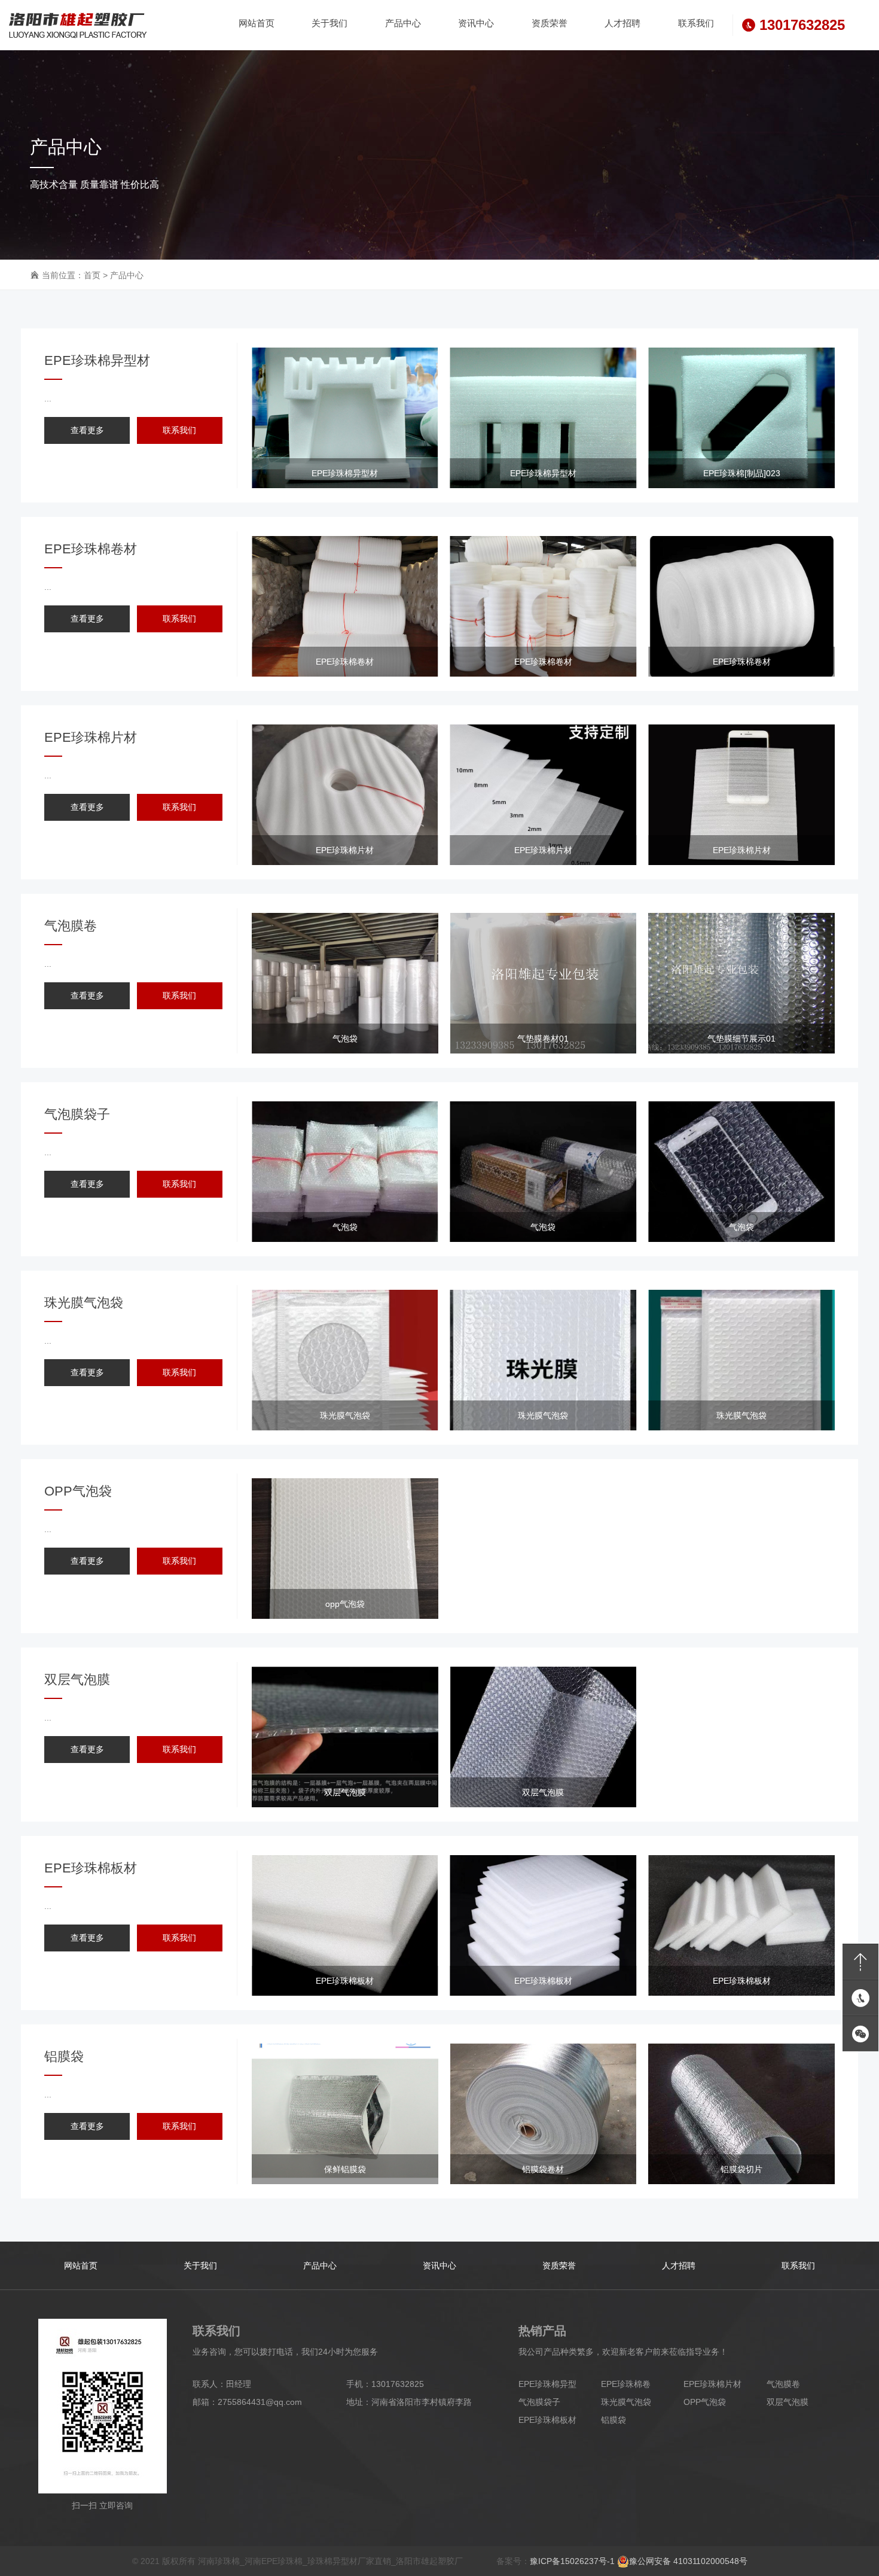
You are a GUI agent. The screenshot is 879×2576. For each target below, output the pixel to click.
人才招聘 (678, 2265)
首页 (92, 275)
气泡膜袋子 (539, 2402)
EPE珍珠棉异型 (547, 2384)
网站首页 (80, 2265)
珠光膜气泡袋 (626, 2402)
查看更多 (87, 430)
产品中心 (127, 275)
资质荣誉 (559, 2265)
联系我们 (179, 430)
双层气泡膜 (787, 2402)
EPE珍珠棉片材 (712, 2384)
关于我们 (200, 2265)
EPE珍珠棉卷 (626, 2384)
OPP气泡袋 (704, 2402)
---
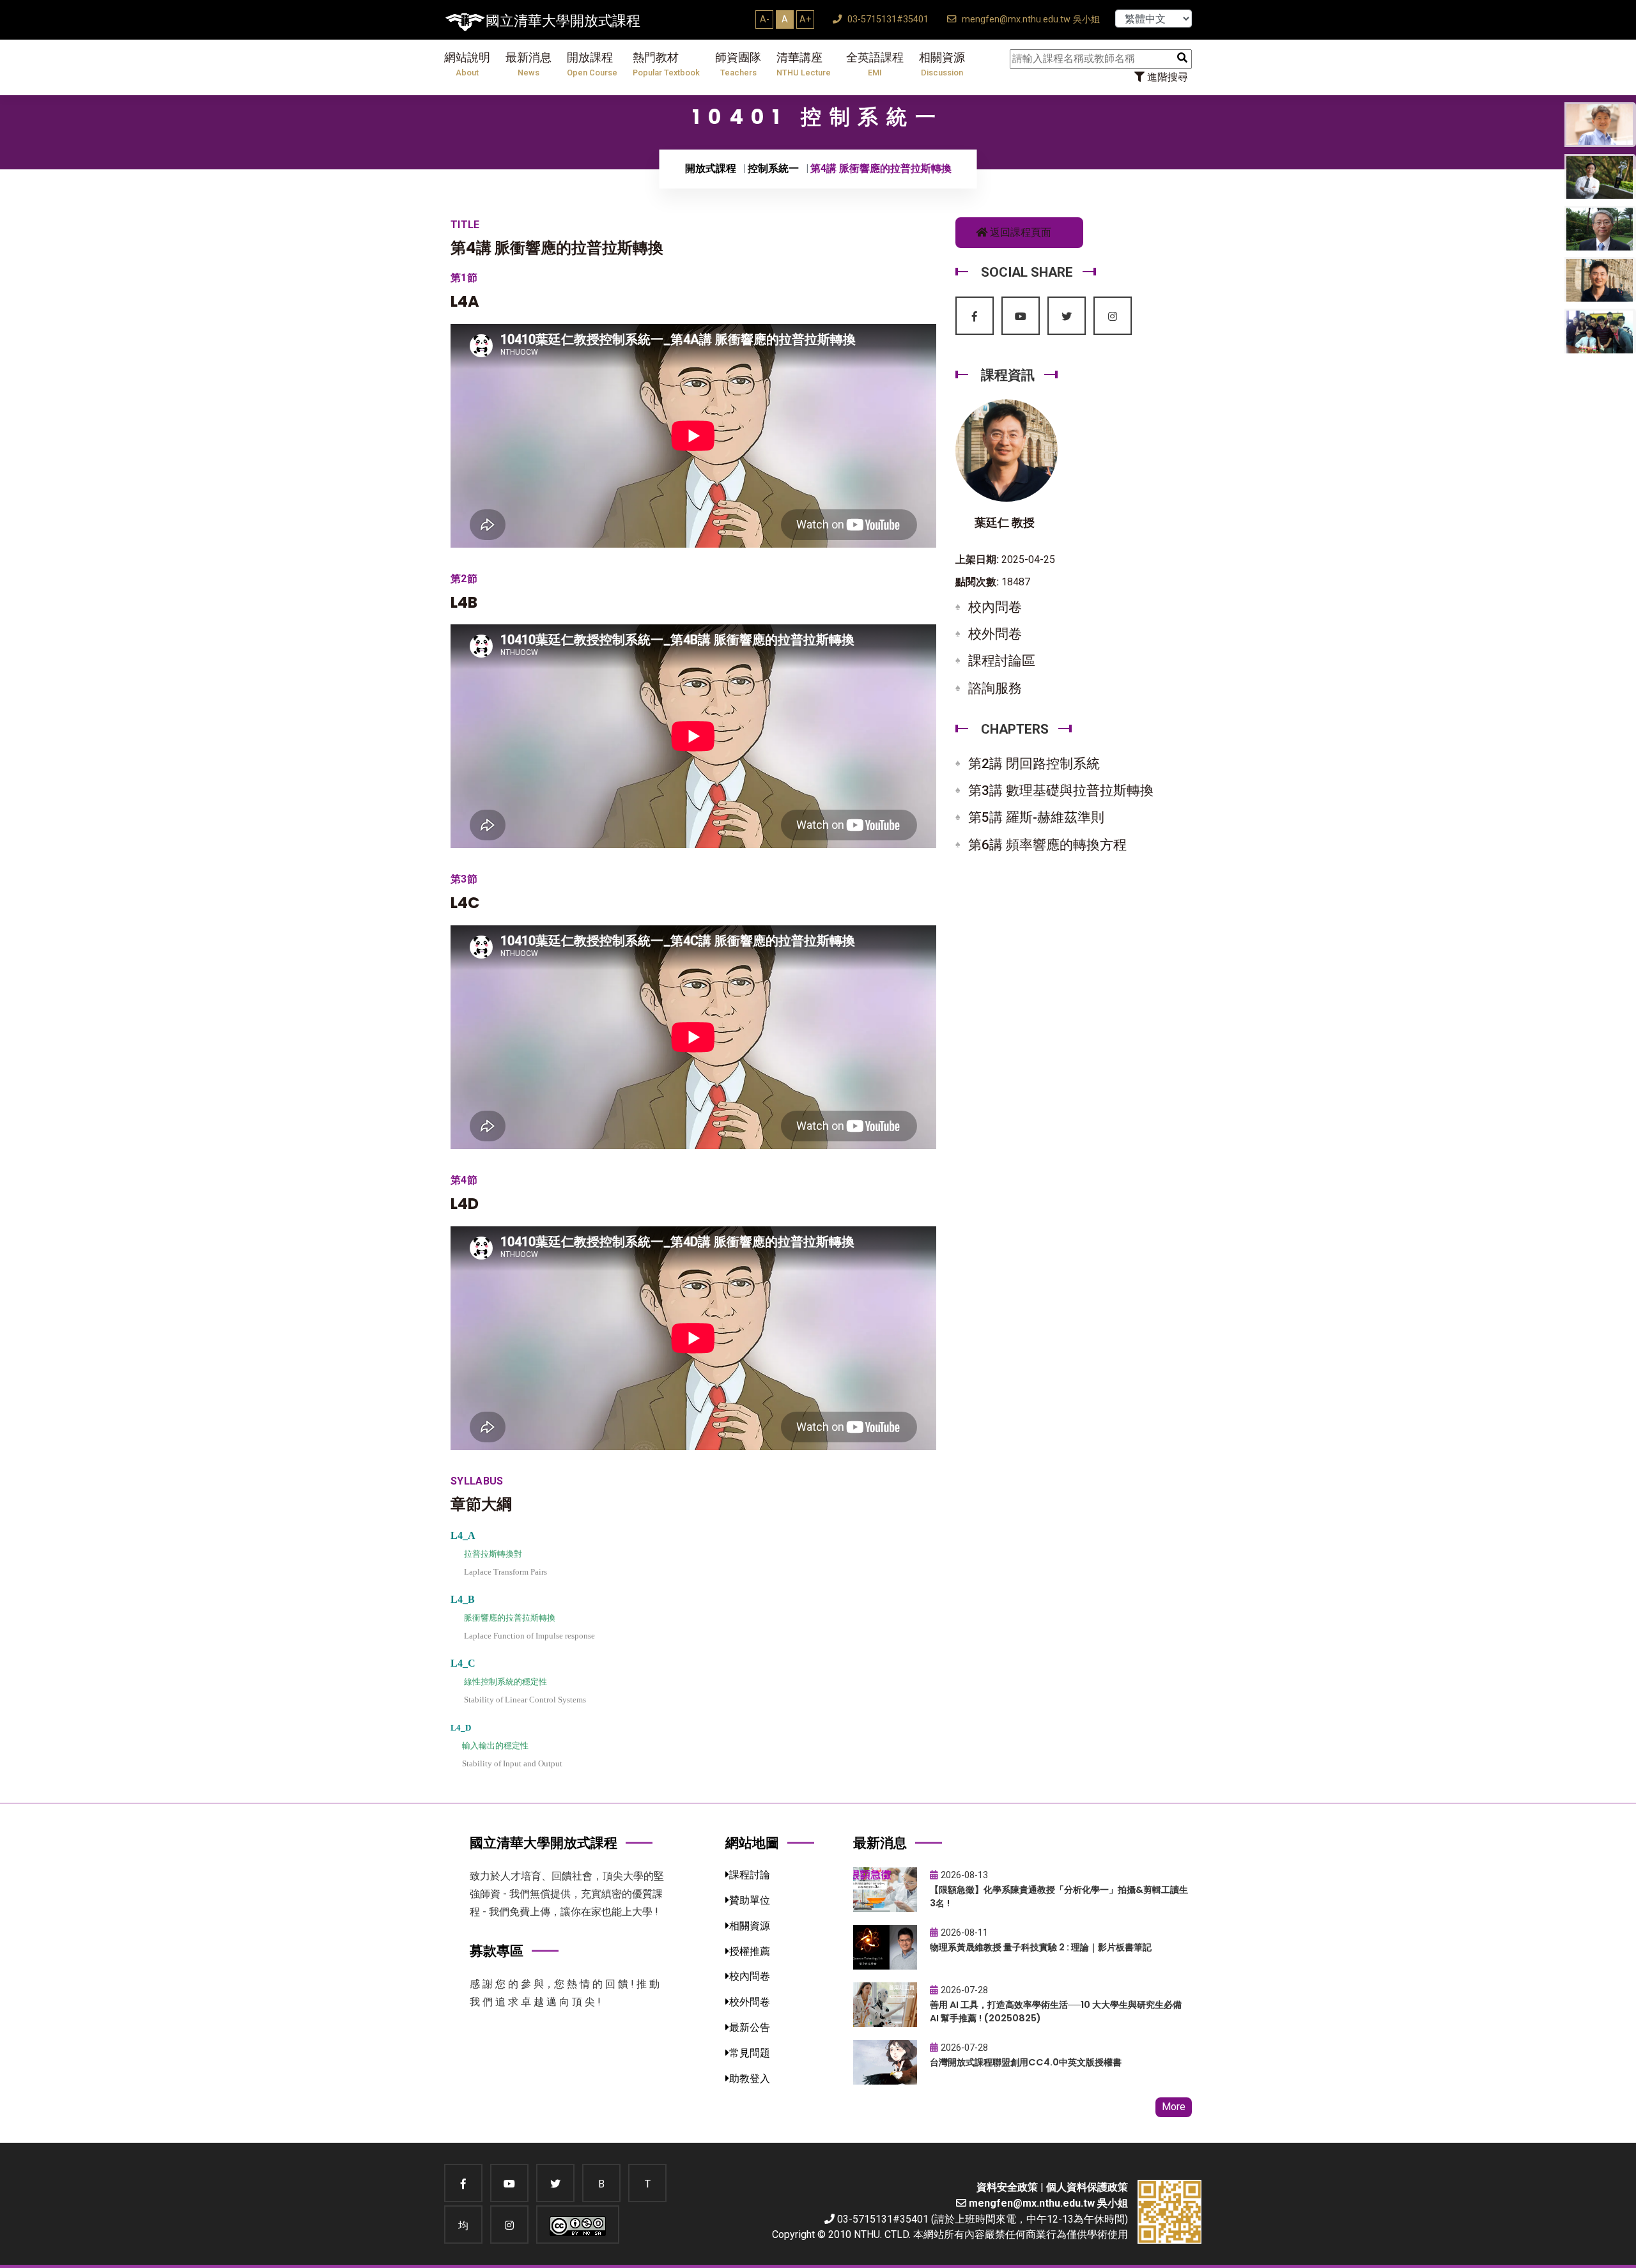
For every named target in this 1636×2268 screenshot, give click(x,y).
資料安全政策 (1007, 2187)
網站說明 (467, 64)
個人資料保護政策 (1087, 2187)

**YOUR TASK**
All lines above from the one with "You are a GUI" to the one with "OPP气泡袋 (704, 2402)", inclusive, should be copied exactly, and no other lines.

**ANSWER TO THIS EXERCISE**
You are a GUI agent. The screenshot is 879×2576. For each target below, output the pixel to click.
人才招聘 (678, 2265)
首页 (92, 275)
气泡膜袋子 (539, 2402)
EPE珍珠棉异型 (547, 2384)
网站首页 (80, 2265)
珠光膜气泡袋 (626, 2402)
查看更多 (87, 430)
产品中心 (127, 275)
资质荣誉 (559, 2265)
联系我们 (179, 430)
双层气泡膜 (787, 2402)
EPE珍珠棉片材 (712, 2384)
关于我们 (200, 2265)
EPE珍珠棉卷 (626, 2384)
OPP气泡袋 (704, 2402)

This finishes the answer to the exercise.